A couple months ago, we asked if electric vehicle services could help an automaker like Ford disrupt the relationship between electric utilities and their customers.
The answer, according to Mike Tinskey, director of Ford's global electrification division, was probably not. Although Ford is encroaching on traditional utility business by providing new residential energy management services around its C-MAX Energi plug-in hybrid, Tinskey sees the automaker as a "conduit" rather than a direct competitor to power companies.
Unless, of course, Ford bypasses the utility altogether. And that's exactly what the company now plans to do.
Today, Ford announced its vision to build out new charging infrastructure for its plug-in hybrid vehicles based exclusively on off-gridsolar If rolled out as planned, the automaker says it could cut grid charging of its C-MAX hybrid by up to 75 percent.
"This gives you the ability to fuel the vehicle without having to plug into the grid," said Ford's Tinskey in an interview. "We've been calling it the first plug-in hybrid that doesn’t need to plug in."
The system blends together concentrating solar photovoltaics and autonomous driving technology to create an off-grid charging service for Ford customers.

- **DATA RECORDS**:
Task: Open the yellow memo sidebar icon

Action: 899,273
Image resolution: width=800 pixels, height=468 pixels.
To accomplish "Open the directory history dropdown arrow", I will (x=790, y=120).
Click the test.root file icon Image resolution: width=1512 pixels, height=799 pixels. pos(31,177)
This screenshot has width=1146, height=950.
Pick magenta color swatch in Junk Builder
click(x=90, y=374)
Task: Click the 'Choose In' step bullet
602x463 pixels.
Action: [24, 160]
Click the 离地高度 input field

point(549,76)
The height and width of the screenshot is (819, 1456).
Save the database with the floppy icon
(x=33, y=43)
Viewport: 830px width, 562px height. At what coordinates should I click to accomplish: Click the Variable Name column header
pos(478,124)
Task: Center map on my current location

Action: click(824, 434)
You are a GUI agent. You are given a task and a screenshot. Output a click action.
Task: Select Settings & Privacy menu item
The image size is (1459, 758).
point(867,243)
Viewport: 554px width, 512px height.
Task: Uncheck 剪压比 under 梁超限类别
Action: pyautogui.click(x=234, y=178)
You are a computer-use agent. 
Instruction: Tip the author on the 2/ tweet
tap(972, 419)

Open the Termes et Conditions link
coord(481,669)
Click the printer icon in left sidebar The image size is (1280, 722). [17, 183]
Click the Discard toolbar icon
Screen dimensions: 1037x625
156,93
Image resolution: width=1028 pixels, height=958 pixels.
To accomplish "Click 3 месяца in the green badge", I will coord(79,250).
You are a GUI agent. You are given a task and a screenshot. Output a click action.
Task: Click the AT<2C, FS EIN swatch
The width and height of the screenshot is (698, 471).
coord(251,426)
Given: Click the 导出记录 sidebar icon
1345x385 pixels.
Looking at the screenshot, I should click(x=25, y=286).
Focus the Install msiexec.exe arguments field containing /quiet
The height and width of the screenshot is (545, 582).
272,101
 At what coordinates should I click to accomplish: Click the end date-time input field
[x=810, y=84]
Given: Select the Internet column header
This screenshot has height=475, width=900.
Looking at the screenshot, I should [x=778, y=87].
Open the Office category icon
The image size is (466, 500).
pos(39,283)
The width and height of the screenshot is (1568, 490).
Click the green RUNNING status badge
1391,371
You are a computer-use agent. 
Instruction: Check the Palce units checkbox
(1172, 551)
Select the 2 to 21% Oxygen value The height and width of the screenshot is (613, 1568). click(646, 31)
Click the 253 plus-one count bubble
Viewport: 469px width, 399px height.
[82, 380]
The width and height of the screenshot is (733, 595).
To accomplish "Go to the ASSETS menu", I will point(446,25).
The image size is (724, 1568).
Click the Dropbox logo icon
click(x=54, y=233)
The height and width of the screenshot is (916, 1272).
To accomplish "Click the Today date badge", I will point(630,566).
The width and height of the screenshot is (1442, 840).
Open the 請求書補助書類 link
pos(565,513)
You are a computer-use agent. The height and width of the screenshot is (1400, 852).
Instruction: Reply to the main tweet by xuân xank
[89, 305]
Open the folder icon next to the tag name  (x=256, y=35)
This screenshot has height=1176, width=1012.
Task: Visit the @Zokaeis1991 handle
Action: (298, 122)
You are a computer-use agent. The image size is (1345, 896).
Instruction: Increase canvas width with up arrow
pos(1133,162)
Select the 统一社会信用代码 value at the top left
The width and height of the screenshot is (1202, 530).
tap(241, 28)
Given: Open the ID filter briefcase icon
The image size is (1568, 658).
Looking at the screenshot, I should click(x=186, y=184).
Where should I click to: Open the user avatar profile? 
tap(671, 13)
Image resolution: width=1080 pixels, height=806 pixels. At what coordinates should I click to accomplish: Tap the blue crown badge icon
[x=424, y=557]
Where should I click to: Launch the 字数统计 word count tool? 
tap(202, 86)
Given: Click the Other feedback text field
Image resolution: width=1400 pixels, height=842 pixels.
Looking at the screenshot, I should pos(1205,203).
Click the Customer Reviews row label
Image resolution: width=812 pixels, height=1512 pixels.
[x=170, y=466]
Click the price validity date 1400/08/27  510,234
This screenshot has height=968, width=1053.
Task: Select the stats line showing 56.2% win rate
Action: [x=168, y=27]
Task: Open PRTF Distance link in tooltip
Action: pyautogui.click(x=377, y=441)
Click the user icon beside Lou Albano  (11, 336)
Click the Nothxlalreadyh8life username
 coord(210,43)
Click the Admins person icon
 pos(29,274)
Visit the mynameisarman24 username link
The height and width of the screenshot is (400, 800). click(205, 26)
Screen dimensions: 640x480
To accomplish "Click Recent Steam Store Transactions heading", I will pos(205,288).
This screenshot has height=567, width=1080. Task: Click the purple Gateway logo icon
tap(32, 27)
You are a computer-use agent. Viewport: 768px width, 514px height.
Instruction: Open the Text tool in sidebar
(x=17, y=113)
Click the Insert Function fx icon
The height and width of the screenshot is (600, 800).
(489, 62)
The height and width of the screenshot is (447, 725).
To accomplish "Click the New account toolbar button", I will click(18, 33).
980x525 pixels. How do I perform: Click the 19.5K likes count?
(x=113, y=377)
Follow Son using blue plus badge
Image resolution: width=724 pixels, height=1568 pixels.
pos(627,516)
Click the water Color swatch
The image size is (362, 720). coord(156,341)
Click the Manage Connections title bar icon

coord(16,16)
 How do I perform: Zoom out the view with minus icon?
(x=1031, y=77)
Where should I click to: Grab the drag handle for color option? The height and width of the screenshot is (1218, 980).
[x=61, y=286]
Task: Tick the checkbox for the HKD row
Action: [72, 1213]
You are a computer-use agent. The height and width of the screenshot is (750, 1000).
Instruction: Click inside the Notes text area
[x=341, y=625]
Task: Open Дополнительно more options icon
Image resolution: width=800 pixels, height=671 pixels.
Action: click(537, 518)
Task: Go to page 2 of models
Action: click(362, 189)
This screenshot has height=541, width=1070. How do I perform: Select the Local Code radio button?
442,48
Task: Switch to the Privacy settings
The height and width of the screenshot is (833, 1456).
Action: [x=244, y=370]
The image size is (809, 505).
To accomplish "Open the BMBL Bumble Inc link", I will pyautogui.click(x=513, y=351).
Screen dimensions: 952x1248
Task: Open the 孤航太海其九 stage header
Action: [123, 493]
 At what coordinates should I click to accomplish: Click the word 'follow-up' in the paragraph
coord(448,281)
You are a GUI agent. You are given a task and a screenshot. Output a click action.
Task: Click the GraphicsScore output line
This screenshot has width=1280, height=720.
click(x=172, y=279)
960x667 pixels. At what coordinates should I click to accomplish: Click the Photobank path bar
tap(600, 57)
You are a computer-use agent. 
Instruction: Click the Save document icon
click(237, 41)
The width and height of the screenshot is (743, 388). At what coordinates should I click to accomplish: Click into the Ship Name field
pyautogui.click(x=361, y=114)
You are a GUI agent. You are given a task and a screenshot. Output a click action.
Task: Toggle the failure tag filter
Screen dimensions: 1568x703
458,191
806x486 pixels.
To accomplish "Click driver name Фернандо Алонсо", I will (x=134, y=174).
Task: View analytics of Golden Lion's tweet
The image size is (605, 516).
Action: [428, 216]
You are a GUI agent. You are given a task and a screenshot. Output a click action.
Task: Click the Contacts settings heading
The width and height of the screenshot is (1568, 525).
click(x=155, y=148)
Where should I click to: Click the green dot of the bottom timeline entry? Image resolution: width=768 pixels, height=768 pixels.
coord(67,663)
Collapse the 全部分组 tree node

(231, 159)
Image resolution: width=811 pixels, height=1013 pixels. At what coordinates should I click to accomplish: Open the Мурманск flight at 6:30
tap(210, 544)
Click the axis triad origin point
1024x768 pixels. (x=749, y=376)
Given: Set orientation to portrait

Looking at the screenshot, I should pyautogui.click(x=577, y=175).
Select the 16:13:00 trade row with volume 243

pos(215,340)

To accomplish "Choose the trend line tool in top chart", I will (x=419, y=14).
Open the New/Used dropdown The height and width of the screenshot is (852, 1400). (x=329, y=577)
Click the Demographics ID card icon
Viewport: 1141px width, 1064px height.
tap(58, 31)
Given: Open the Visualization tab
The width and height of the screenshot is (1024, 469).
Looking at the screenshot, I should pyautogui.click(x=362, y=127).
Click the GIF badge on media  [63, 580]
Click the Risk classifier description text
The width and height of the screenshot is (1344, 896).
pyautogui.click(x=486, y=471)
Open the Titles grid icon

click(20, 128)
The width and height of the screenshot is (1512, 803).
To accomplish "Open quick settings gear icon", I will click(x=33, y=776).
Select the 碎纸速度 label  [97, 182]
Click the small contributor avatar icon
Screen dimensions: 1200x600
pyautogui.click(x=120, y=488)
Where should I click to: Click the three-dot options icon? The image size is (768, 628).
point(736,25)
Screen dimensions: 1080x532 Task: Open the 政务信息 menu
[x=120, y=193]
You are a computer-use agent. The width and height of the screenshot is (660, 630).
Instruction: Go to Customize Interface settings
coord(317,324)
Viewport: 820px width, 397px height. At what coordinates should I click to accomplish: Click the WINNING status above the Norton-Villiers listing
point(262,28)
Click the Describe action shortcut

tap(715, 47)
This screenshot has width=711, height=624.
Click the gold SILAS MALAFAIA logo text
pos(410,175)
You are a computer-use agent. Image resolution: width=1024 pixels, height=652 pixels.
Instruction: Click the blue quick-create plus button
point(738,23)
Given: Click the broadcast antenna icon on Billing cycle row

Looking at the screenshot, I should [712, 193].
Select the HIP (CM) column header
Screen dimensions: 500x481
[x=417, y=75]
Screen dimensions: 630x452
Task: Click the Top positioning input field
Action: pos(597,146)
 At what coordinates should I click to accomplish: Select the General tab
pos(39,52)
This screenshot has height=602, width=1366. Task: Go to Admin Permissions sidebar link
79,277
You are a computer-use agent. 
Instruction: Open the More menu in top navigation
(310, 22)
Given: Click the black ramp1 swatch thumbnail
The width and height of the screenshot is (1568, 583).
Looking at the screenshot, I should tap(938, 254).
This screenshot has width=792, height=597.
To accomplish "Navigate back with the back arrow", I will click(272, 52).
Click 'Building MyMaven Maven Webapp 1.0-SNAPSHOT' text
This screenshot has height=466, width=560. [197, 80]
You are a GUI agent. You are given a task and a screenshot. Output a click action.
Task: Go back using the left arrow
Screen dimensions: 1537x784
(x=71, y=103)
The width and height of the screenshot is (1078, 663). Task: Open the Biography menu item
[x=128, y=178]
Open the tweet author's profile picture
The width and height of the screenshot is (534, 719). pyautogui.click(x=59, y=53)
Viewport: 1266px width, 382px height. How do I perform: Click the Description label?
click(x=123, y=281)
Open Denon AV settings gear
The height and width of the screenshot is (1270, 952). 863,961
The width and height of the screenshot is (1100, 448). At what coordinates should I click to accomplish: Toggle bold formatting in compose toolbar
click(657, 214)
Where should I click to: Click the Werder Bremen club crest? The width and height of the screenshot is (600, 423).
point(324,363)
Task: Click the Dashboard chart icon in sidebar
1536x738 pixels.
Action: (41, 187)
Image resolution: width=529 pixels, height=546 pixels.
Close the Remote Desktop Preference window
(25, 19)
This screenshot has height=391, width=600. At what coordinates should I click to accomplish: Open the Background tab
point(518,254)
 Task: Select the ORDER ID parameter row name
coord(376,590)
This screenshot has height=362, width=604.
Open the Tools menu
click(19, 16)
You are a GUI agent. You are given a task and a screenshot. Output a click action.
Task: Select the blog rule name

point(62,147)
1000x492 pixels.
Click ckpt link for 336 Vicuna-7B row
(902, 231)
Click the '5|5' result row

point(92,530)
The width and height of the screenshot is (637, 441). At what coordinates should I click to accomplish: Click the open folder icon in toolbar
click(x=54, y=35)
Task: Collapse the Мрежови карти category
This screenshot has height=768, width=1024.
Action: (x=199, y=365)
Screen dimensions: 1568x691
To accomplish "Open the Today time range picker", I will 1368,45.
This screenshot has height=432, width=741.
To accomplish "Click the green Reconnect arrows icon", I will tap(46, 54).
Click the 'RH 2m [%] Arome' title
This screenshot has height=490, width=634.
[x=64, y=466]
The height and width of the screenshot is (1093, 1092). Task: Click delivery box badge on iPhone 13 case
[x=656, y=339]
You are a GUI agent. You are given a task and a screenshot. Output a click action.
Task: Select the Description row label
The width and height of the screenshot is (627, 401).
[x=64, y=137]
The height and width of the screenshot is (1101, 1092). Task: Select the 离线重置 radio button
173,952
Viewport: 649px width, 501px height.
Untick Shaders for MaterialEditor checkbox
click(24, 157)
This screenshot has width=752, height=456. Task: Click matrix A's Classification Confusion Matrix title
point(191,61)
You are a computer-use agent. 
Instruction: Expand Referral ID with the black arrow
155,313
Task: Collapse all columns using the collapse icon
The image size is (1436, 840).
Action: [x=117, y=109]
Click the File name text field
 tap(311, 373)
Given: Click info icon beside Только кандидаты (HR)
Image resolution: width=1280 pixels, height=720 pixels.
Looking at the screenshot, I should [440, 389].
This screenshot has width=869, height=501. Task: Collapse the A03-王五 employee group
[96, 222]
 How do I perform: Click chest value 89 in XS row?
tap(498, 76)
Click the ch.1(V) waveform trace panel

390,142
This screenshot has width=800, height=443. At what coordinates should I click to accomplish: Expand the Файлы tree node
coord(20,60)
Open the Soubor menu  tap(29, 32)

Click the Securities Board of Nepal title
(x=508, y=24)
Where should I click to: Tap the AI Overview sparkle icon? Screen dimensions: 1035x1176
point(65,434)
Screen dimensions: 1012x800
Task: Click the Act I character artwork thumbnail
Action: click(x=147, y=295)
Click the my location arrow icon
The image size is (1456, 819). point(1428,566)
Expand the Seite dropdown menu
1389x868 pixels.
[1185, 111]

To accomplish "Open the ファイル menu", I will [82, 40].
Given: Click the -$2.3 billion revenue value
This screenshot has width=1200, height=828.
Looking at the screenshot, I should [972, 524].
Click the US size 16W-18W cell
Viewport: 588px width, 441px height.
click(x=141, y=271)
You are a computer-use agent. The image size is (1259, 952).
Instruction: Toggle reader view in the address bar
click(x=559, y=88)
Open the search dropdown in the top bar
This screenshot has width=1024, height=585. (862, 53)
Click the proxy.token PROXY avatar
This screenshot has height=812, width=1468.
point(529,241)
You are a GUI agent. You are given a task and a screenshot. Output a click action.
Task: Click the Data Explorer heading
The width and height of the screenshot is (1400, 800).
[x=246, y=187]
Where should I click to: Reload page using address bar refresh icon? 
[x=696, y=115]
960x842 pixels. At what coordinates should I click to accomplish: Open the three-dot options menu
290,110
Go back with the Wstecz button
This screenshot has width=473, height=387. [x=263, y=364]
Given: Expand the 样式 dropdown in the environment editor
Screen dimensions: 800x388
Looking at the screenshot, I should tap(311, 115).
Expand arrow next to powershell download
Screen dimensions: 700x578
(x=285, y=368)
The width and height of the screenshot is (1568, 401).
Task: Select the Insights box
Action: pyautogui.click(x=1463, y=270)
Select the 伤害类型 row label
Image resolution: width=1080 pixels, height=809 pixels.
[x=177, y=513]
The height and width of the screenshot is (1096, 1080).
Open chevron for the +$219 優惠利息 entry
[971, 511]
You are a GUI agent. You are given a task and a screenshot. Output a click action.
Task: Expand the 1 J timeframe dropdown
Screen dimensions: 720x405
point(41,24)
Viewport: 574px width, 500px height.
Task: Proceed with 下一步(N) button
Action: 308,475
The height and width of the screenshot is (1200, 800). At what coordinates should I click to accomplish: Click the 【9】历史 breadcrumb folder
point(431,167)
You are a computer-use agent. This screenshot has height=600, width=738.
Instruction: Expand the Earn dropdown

- **EXERCISE INSTRUCTIONS**:
A. How would you translate this sentence from the article on Ford's solar charging plans into Spanish: "Unless, of course, Ford bypasses the utility altogether."
B. What are all the passages in the article on Ford's solar charging plans that appear inside quotation marks?
C. Could you write out the article on Ford's solar charging plans from "A couple months" up to and including "to power companies."?

- **PER-TASK OUTPUTS**:
A. A menos, por supuesto, que Ford prescinda por completo de la compañía eléctrica.

B.
- "conduit"
- "This gives you the ability to fuel the vehicle without having to plug into the grid,"
- "We've been calling it the first plug-in hybrid that doesn’t need to plug in."

C.
A couple months ago, we asked if electric vehicle services could help an automaker like Ford disrupt the relationship between electric utilities and their customers.
The answer, according to Mike Tinskey, director of Ford's global electrification division, was probably not. Although Ford is encroaching on traditional utility business by providing new residential energy management services around its C-MAX Energi plug-in hybrid, Tinskey sees the automaker as a "conduit" rather than a direct competitor to power companies.